Phitter analyzes datasets and determines the best analytical probability distributions that represent them. The Phitter kernel studies over 80 probability distributions, both continuous and discrete, 3 goodness-of-fit tests, and interactive visualizations. For each selected probability distribution, a standard modeling guide is provided along with spreadsheets that detail the methodology for using the chosen distribution in data science, operations research, and artificial intelligence.

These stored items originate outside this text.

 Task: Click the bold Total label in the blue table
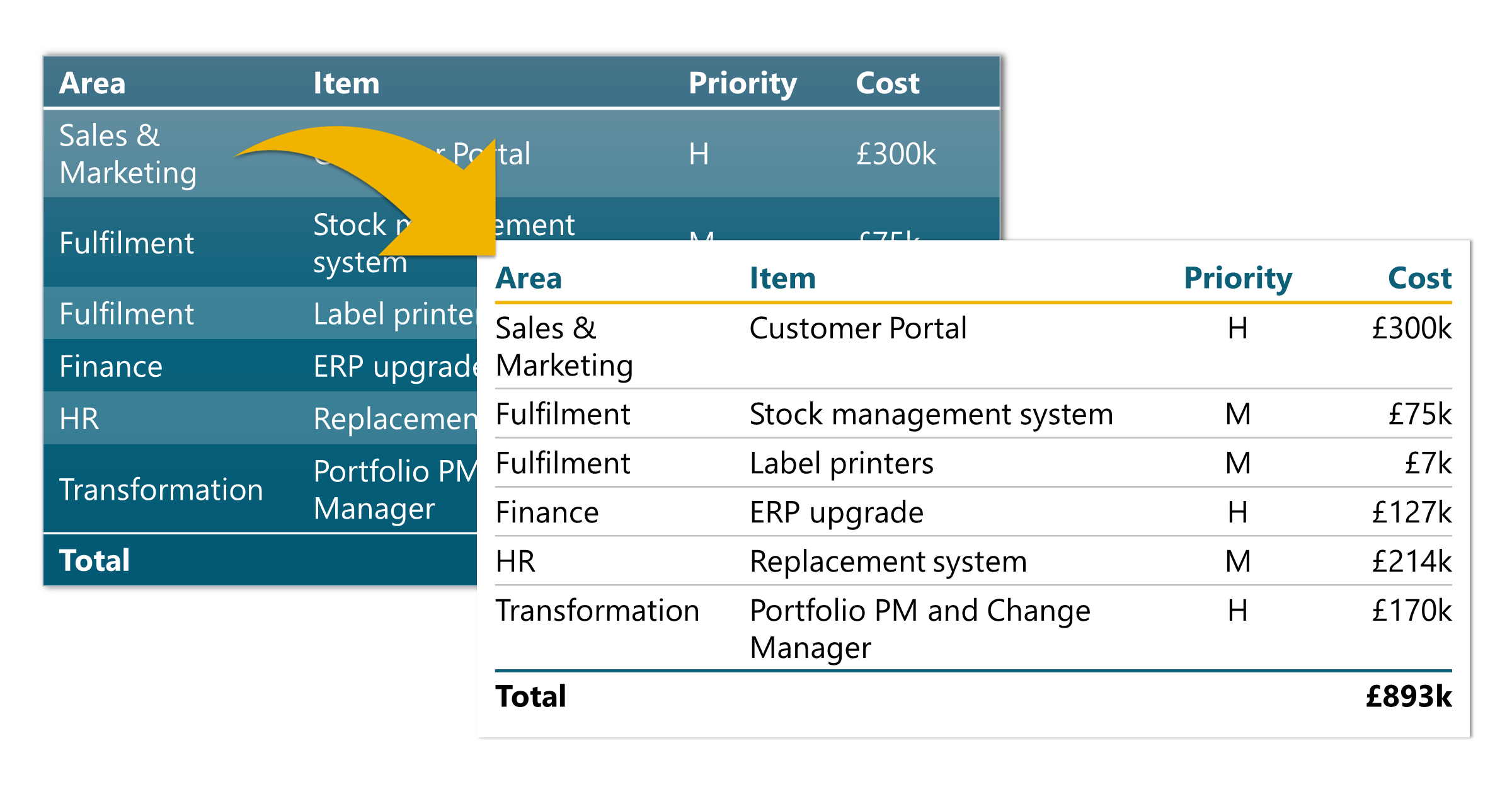(x=94, y=560)
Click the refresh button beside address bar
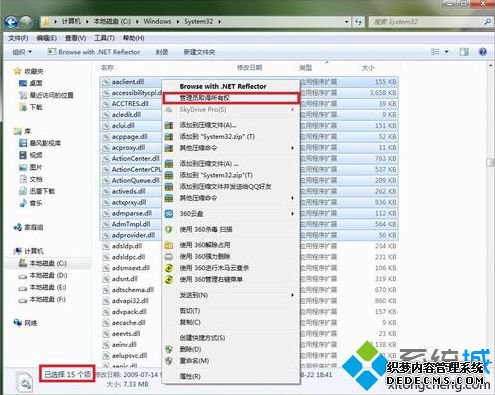495x395 pixels. pyautogui.click(x=358, y=22)
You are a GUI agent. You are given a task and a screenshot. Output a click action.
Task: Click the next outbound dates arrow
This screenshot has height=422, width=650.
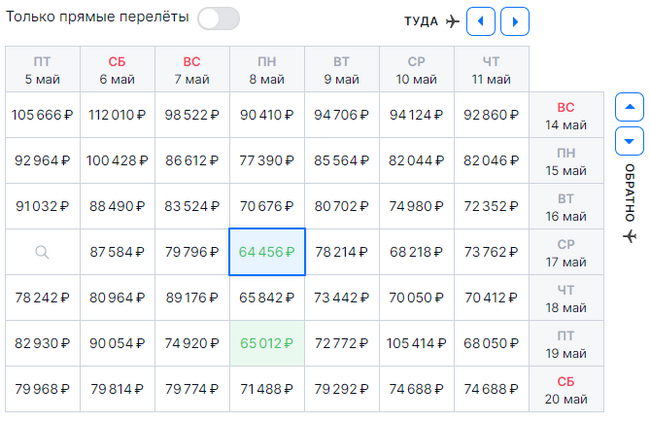(x=515, y=21)

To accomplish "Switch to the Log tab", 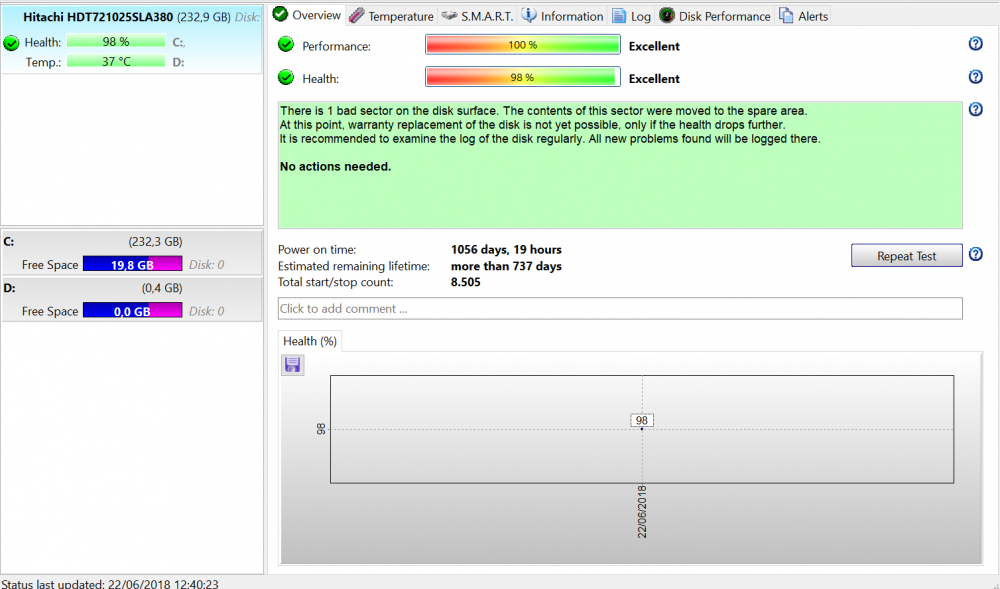I will 631,16.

In this repository is the implementation of the python library and the kernel of Phitter Web

Installation

Requirements

python: >=3.9

PyPI

pip install phitter

Usage

General

import phitter

data: list[int | float] = [...]

phitter_cont = phitter.PHITTER(data)
phitter_cont.fit()

Full continuous implementation

import phitter

data: list[int | float] = [...]

phitter_cont = phitter.PHITTER(
    data=data,
    fit_type="continuous",
    num_bins=15,
    confidence_level=0.95,
    minimum_sse=1e-2,
    distributions_to_fit=["beta", "normal", "fatigue_life", "triangular"],
)
phitter_cont.fit(n_workers=6)

Full discrete implementation

import phitter

data: list[int | float] = [...]

phitter_disc = phitter.PHITTER(
    data=data,
    fit_type="discrete",
    confidence_level=0.95,
    minimum_sse=1e-2,
    distributions_to_fit=["binomial", "geometric"],
)
phitter_disc.fit(n_workers=2)

Phitter: properties and methods

import phitter
data: list[int | float] = [...]
phitter_cont = phitter.PHITTER(data)
phitter_cont.fit()

phitter_cont.best_distribution -> dict
phitter_cont.sorted_distributions_sse -> dict
phitter_cont.not_rejected_distributions -> dict
phitter_cont.df_sorted_distributions_sse -> pandas.DataFrame
phitter_cont.df_not_rejected_distributions -> pandas.DataFrame

Histogram Plot

import phitter
data: list[int | float] = [...]
phitter_cont = phitter.PHITTER(data)
phitter_cont.fit()

phitter_cont.plot_histogram()
phitter_histogram

Histogram PDF Dsitributions Plot

import phitter
data: list[int | float] = [...]
phitter_cont = phitter.PHITTER(data)
phitter_cont.fit()

phitter_cont.plot_histogram_distributions()
phitter_histogram

Histogram PDF Dsitribution Plot

import phitter
data: list[int | float] = [...]
phitter_cont = phitter.PHITTER(data)
phitter_cont.fit()

phitter_cont.plot_distribution("beta")
phitter_histogram

ECDF Plot

import phitter
data: list[int | float] = [...]
phitter_cont = phitter.PHITTER(data)
phitter_cont.fit()

phitter_cont.phitter.plot_ecdf()
phitter_histogram

ECDF Distribution Plot

import phitter
data: list[int | float] = [...]
phitter_cont = phitter.PHITTER(data)
phitter_cont.fit()

phitter_cont.phitter.plot_ecdf_distribution("beta")
phitter_histogram

QQ Plot

import phitter
data: list[int | float] = [...]
phitter_cont = phitter.PHITTER(data)
phitter_cont.fit()

phitter_cont.phitter.qq_plot("beta")
phitter_histogram

QQ - Regression Plot

import phitter
data: list[int | float] = [...]
phitter_cont = phitter.PHITTER(data)
phitter_cont.fit()

phitter_cont.phitter.qq_plot_regression("beta")
phitter_histogram

Distributions: Methods and properties

import phitter

distribution = phitter.continuous.BETA(parameters={"alpha": 5, "beta": 3, "A": 200, "B": 1000})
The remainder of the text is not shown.